## EXTRACTED ENTRIES
-- Begin --

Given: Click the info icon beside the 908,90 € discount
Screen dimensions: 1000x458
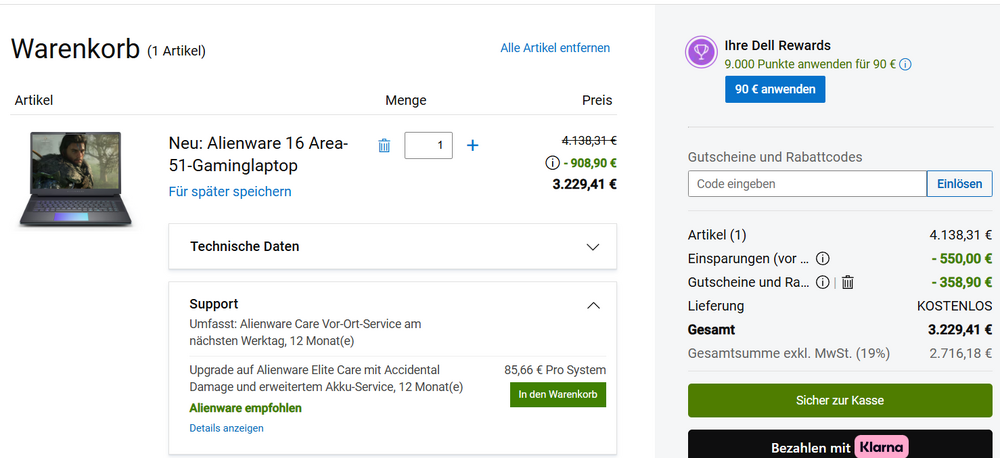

-- End --
-- Begin --

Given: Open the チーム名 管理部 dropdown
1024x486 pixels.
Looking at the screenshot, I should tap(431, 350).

-- End --

## TASK
Write out the lines from the line that contains "Given: Open the チーム名 管理部 dropdown" through the line that contains "Looking at the", with both of those lines included, and nothing else.

## EXPECTED ANSWER
Given: Open the チーム名 管理部 dropdown
1024x486 pixels.
Looking at the screenshot, I should tap(431, 350).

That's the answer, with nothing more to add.